Objective a: In the text on harmonics and the magnetic center, what expression gives THspole for harmonic n?

Text passage:
Calculation Of The Harmonics:
Magnitude, harmonic n:
Vn = Nturns * velocity * Bn * L
   = Nturns * Rcoil * ang_freq * (BLn)
BLn = Vn / (Nturns * Rcoil * ang_freq)
Rn = BLn / BL2 = Vn / V2

Phase, harmonic n:
At the coil radius, the radial field as a function of angle is,
BLn(th) = BLn * cos(n*(th - THspole))
The coil voltage Vn(th) = Nturns * velocity * BLn(th)
Vn(th) = Nturns * Rcoil * ang_freq * BLn * cos(n*(th - THspole))
The FFT gives Vn and PhiVn in the formula
Vn(i) = Vn * cos(n*2pi*i/N + PhiVn)
So, Nturns * Rcoil * ang_freq * BLn = Vn
    -n * THspole = PhiVn
Or, BLn = Vn / (Nturns * Rcoil * ang_freq)
    THspole = -PhiVn / n


Calculation Of The Magnetic Center:
In the quadrupole's frame, Bx' = G * y', By' = G * x'.
In the coil's frame (unprimed frame) the magnetic center is at (x0, y0).
In the coil's frame,
     Bx = G * (y - y0), By = G * (x - x0).
This gives the magnetic center in terms of the measured
dipole field.
     x0 = - By / G, y0 = - Bx / G
In terms of the measured integrated strengths,
     Xcenter = - (1/GL) * BL1 * sin(THspole1)
     Ycenter = - (1/GL) * BL1 * cos(THspole1)

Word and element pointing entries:

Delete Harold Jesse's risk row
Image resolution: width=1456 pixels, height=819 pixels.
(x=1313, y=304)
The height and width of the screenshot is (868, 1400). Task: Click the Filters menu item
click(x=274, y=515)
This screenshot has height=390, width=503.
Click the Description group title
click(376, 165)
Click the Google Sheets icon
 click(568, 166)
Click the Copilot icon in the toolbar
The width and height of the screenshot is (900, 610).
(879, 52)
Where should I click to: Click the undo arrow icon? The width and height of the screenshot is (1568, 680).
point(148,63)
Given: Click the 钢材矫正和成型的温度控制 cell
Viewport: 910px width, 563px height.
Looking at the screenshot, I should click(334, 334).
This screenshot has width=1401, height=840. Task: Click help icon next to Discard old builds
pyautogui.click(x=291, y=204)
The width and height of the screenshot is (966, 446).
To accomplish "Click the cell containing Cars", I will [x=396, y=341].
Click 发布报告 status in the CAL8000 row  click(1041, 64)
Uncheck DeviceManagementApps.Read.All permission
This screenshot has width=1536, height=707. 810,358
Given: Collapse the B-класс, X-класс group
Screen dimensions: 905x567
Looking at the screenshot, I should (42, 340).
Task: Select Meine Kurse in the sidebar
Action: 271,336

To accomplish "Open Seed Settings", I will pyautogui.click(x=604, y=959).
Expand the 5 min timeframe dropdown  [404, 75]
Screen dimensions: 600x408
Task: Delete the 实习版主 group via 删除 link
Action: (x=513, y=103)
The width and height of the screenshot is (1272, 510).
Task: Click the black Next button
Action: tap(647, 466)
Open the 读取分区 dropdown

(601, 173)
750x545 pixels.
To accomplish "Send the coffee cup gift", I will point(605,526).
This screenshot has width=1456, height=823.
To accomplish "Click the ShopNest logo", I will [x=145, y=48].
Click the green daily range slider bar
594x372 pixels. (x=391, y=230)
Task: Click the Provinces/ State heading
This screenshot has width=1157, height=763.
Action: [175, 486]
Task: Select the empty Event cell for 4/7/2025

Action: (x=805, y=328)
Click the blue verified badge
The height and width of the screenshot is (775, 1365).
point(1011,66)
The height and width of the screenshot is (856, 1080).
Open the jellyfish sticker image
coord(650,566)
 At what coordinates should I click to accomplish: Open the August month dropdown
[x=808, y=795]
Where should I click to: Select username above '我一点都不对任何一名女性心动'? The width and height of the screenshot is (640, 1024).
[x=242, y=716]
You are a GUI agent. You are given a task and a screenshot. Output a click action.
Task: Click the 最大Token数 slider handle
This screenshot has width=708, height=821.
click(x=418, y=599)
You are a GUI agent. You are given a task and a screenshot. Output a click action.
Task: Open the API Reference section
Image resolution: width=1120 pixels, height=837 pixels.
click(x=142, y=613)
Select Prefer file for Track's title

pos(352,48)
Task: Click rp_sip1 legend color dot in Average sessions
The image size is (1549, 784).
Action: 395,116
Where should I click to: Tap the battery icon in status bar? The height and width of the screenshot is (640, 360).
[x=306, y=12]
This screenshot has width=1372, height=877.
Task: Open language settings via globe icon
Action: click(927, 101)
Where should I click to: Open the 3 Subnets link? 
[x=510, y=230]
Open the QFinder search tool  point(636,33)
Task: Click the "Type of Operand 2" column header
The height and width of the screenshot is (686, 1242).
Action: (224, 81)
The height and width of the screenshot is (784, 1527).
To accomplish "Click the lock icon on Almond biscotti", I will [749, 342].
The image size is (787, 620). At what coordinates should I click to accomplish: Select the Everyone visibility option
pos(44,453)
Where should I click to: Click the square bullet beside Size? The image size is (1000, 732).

Objective b: Reproduce everything in the records from the line containing "Open the QFinder" down to the line containing "will [749, 342].", with both of those lines included.

Final result a: THspole = -PhiVn / n

Final result b:
Open the QFinder search tool  point(636,33)
Task: Click the "Type of Operand 2" column header
The height and width of the screenshot is (686, 1242).
Action: (224, 81)
The height and width of the screenshot is (784, 1527).
To accomplish "Click the lock icon on Almond biscotti", I will [749, 342].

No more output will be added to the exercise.